Un dossier assez complet sur Swiss Info
Il permet de comprendre notamment
  • que sa fille (qui n'est jamais évoquée dans le film) n'était pas favorable au reportage
  • que le film a été voulu (par l'ADMDM et Exit) comme un outil de propagande pour peser dans le débat français autour de la Loi Léonetti et des projets de "Loi Humbert"

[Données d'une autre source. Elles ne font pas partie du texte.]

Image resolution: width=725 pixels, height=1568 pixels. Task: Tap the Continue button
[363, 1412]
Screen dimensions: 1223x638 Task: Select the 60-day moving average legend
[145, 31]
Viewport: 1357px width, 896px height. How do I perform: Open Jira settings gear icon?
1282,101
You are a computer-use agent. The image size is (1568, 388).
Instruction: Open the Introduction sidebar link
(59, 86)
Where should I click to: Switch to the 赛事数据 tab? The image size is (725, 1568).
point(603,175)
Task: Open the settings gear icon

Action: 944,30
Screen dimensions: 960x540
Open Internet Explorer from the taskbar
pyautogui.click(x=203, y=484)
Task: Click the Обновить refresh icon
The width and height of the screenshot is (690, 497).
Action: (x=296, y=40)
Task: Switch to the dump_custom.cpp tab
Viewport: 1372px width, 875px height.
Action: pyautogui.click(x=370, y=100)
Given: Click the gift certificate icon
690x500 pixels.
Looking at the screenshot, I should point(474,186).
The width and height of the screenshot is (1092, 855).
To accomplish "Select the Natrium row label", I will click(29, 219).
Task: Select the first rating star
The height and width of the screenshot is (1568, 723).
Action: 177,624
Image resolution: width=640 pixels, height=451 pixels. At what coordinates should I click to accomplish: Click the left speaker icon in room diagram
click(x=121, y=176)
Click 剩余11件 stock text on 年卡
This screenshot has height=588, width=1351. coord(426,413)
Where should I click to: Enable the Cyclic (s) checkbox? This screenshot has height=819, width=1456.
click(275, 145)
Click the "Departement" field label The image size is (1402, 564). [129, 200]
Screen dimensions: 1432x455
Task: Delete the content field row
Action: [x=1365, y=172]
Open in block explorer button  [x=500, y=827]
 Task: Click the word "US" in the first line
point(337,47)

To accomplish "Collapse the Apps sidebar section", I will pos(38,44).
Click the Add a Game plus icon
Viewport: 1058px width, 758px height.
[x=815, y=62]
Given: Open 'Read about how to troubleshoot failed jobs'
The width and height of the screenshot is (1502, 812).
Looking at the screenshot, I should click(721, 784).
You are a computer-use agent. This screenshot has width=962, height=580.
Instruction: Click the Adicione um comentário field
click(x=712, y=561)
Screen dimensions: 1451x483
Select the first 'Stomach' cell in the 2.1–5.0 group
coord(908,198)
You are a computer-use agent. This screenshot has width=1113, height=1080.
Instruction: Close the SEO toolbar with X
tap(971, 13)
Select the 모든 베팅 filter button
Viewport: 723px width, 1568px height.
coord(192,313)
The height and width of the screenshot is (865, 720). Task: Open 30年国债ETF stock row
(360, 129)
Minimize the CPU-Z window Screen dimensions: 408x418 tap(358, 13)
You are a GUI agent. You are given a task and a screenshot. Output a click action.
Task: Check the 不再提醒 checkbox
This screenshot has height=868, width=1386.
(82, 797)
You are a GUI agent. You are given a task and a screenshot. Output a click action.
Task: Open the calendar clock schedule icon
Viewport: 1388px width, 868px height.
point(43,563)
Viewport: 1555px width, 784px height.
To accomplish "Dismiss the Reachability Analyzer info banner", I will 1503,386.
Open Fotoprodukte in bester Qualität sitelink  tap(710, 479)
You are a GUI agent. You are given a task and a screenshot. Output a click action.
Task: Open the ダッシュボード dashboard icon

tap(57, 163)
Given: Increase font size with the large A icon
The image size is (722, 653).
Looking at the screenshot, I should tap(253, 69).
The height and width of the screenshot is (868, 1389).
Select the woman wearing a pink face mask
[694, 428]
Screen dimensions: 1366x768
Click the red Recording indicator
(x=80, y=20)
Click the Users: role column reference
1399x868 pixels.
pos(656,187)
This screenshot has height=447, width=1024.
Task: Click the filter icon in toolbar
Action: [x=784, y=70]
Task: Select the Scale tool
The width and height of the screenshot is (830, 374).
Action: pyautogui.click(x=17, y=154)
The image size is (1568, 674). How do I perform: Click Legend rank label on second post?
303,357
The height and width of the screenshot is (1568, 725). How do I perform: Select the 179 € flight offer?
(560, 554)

  • que les réalisateurs ne sont pas totalement neutres, mais s'engagent dans le débat
«Nous n’étions pas favorables à la réalisation de ce documentaire, mais mon père n’a pas voulu en démordre, constate Olivia Aebischer. J’avais le sentiment qu’il s’était plongé dans une sorte de fiction lui permettant d’échapper à la réalité de sa propre mort.»
«La Suisse, à l’image conservatrice, que les Français se plaisent à appeler le pays propre, est finalement en train de donner une leçon d’ouverture à son voisin. Qui lui, reste encore empêtré dans ses tabous», commente Stéphane Villeneuve, réalisateur du film.
«La section française d’Exit nous a demandé de faciliter le travail d’une équipe de tournage, explique le docteur Jérôme Sobel, président d’Exit. La démarche visait à montrer, en toute transparence, ce qui se fait en Suisse.»